Think about it. A fish doesn’t know it’s in water until it jumps out. A child who only knows their own way of life doesn’t realize that their way is a way, not the way. They eat their grandmother’s soup and think, “This is just soup.” They celebrate their holidays and think, “This is just what people do.” They never stop to ask, “Why do we do this? What makes this special?”
But when a child learns about another culture: when they see a child in India eating with their hands, or a child in Italy taking a two-hour lunch break, or a child in Japan bowing to their teacher, something shifts. Suddenly, their own habits are no longer invisible. They start asking questions. “Wait, not everyone eats soup with a spoon? Not everyone celebrates birthdays with cake? Not everyone says thank you the same way?”
That is the superpower. Not learning facts about faraway places. Learning to see your own life as one beautiful option among many.
When children grow up only seeing their own culture, two bad things happen. First, they think their way is the “normal” way and every other way is “weird.” That leads to ignorance at best and prejudice at worst. Second, they never develop curiosity. A curious child asks, “Why do they do that?” A closed child says, “That’s stupid.”
But here’s the beautiful part. When you teach a child to see others, you don’t lose your own culture. You deepen it. A child who learns about Ramadan comes home and asks, “Why do we fast on Yom Kippur? Why do we feast on Christmas?” You get to explain. You get to share. You get to say, “This is what our people do, and here is why it matters.
Other cultures are not a threat to your family’s traditions. They are a mirror. And in that mirror, your child finally sees their own heritage clearly for the first time.
You don’t need to travel the world to teach this. You don’t need expensive books or fancy programs. You just need small, daily habits that show your child: “Our way is good. Their way is also good. Let’s look at both.”

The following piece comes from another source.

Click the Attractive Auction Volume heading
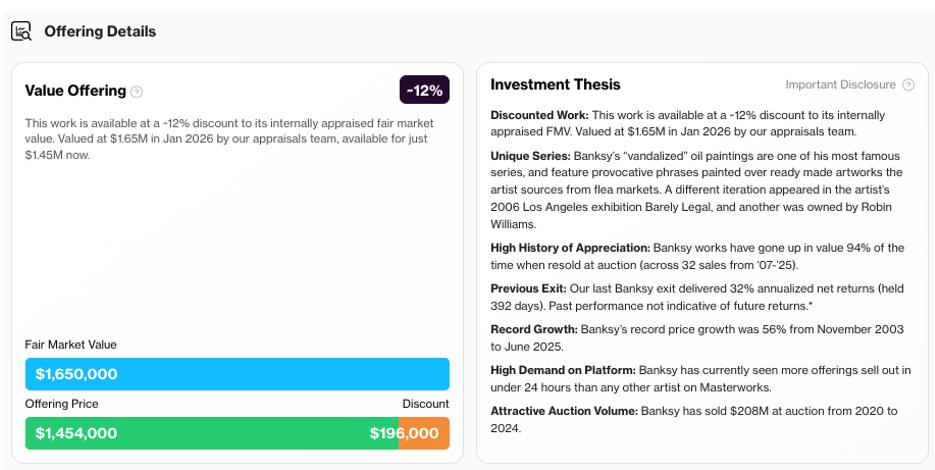 coord(564,411)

Here are four simple ways to start today.
- The Food Conversation
Ok for teachers.We adress parents now.Next time you eat a family meal, ask your child: “How do you think a child in France eats dinner? What about a child in Ethiopia?” Look it up together. You might learn that French kids eat dinner at 8 PM. Ethiopian kids eat with a spongy bread called injera instead of a fork. Then ask: “Why do we use forks? Why do we eat at 6 PM?” Suddenly, your dinner table becomes a classroom about your own history.
- The Holiday Swap
Pick one holiday from another culture each season. Learn one thing about it: not the whole encyclopedia, just one thing. Diwali, Lunar New Year, Hanukkah, Eid. Ask: “What does this holiday celebrate? What does our similar holiday celebrate?” You’re not converting. You’re comparing. And comparison creates clarity.
- The Greeting Game
Teach your child how children say hello in three other countries. In France, they kiss cheeks. In Japan, they bow. In Kenya, some groups jump as a greeting. Then ask: “How do we greet in our family? A handshake? A hug? Why do we do it that way?” Your child will realize that even a simple hello carries meaning.

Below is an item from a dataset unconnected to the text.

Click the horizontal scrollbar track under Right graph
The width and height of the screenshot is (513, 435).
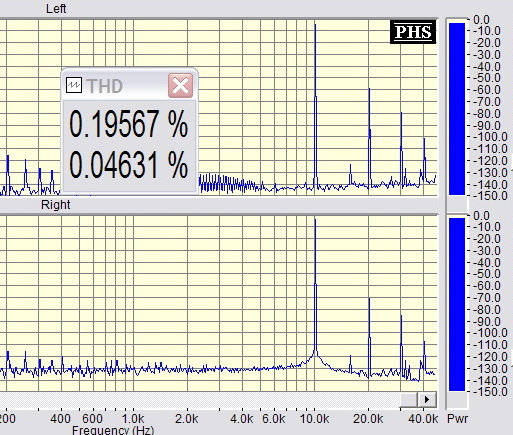(x=199, y=399)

- The “Not Weird, Just Different” Rule
Make this a house rule. Whenever your child says, “That’s weird” about another culture, pause and say: “Not weird. Just different. Let’s figure out why they do it.” Then do the same for your own culture. “You know, someone from another country might think our way is weird too. Let’s explain to them why we do it.”
The Bottom Line
You are not trying to erase your child’s culture. You are trying to make them fall in love with it by showing them what else exists. A child who only knows one culture doesn’t really know it. They just swim in it without looking up. A child who has seen ten cultures? That child can look at their own dinner table, their own holidays, their own family habits, and say with genuine pride: “This is who we are. And I understand why it matters.”
That is not academic. That is parenting also. And it works.